* Exercise brief:
Using the commentary on the IRS below, answer each question:
(a) How long did the delay continue in some cases?
(b) Which book by Martin Roth does the commentary call excellent?
(c) Which agency does the healthcare law specify to enforce compliance with the requirement to buy health insurance?

* Extract provided:
____

Delays of a year were not uncommon, and in some cases the delay continued for two or three years.
Governments who want to suppress unwanted political and religious views in other countries follow the same practices.
- Claims of lost applications
- Claims of missing or incorrect information on applications
- Repeated requests for verification of the same information on applications
- Demands for documentation considerably in excess of the documentation required on the form
- Deliberate delays in processing applications
- Repeated inquiries about the status of an application are politely deferred to a later date
- Press reports on religious issues are suppressed and non-compliant reporters and publishers are arrested or at the very least spied upon (AP leak scandal/wiretap scandal)
There is a wealth of information available to inform Christians who wonder what it might be like to be subject to a government administrative bureaucracy for churches. However, a more pleasant way to learn about the situation is to read Martin Roth’s excellent book Coptic Martyr. Roth’s story details are fictitious, but his event details are quite accurate. In fact, given the news out of Egypt lately, Roth’s story may be considered a mild version of the way things work for a Christian church in a Muslim-dominated country. Roth’s novel Brother Half Angel tells a comparable story of the situation in a secular state such as China.
The allegation of scandal in the IRS is strongly disputed by all participants and will not be sorted out any time soon. It bears close watching regardless of your political view, because the problem is not who was targeted: the problem is that a federal agency targets anyone. The IRS has a single job to do: administer the law. It is not the job of the IRS to prevent anyone from obtaining tax-exempt status; it is the job of the IRS to certify tax-exempt status to each applicant who provides the information required by the application process. Demands for additional information required at the behest of the official who is processing the application without any legal or regulatory authority for such a request are illegal. Yet the power of the government and the applicant’s fear of the government are both so strong that few applicants have the courage to stand up against the onslaught.
Christians who have been flummoxed by the behavior of the federal government in regard to the Affordable Care Act would do well to pay attention to the allegation of scandal in the administration of law by the IRS. The IRS is the agency specified in the healthcare law to enforce compliance with the requirement to buy health insurance. If the reported behavior of the IRS toward the applications of non-profits is ultimately upheld as lawful, it will continue and expand. That is the nature of government. Just like a gas in a bottle, government expands to fill the power vacuum available to it. The definition of religion contained in the Affordable Care Act is a model which, in the absence of any pressure to do otherwise, will be replicated as the model for administration of the right to free exercise of religion. If the behavior of the IRS in targeting applicants for tax-exempt status is upheld, that sort of behavior will continue and be replicated toward applicants for the conscience exemption in the Affordable Care Act.

____

* Collected data:
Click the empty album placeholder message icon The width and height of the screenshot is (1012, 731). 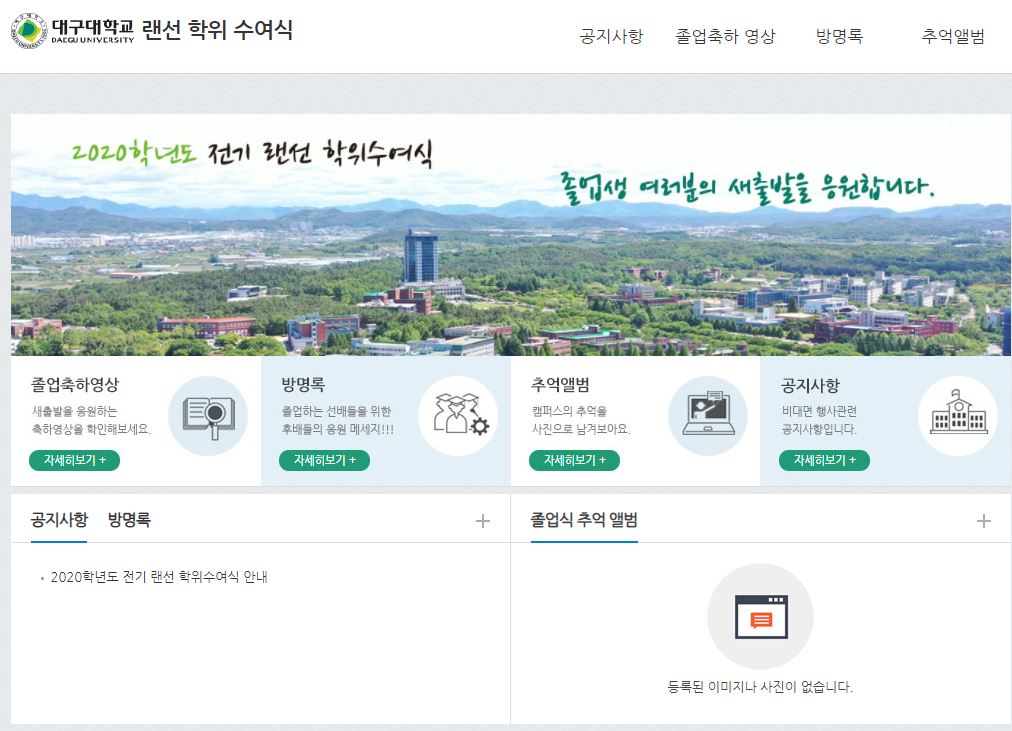tap(761, 616)
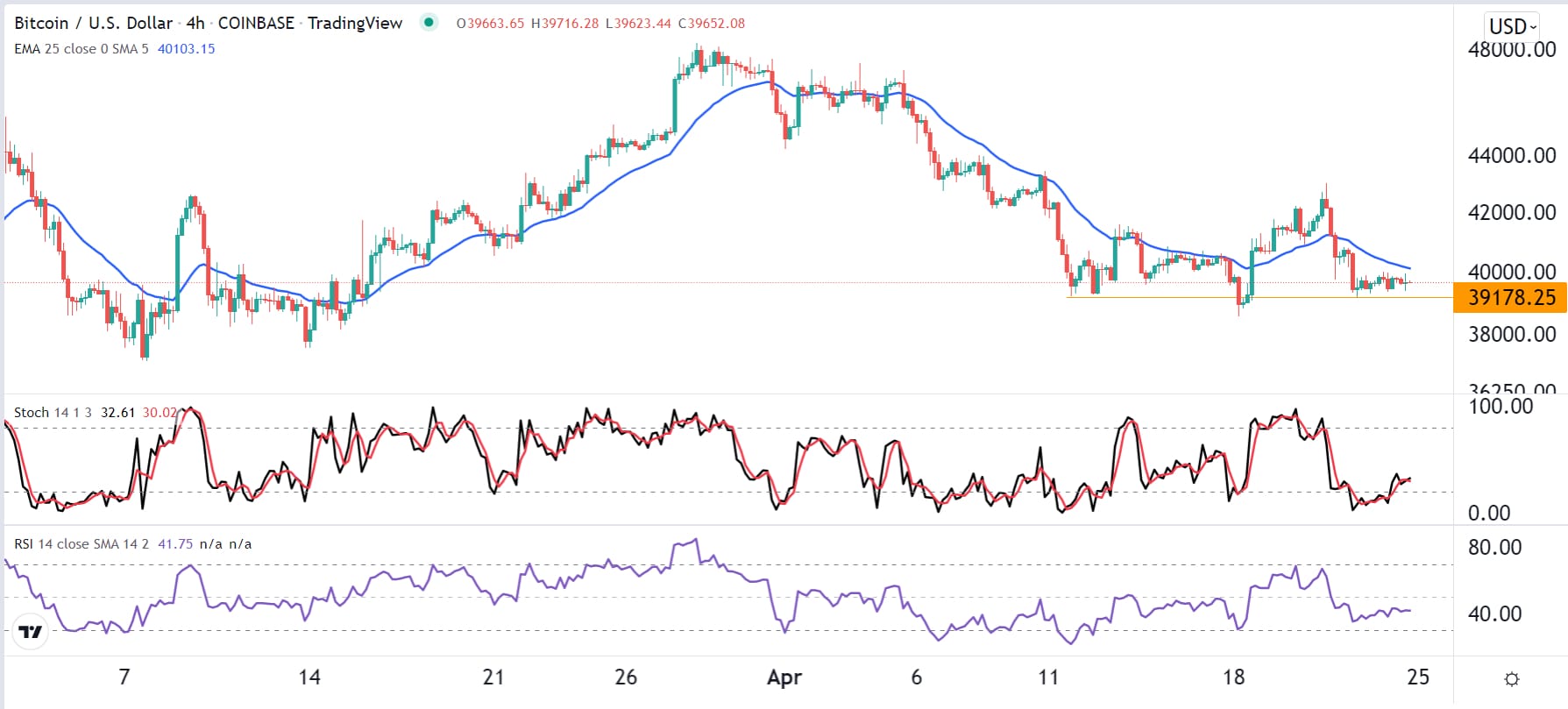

____

* Solved problem:
(a) Two or three years.
(b) Coptic Martyr.
(c) The IRS.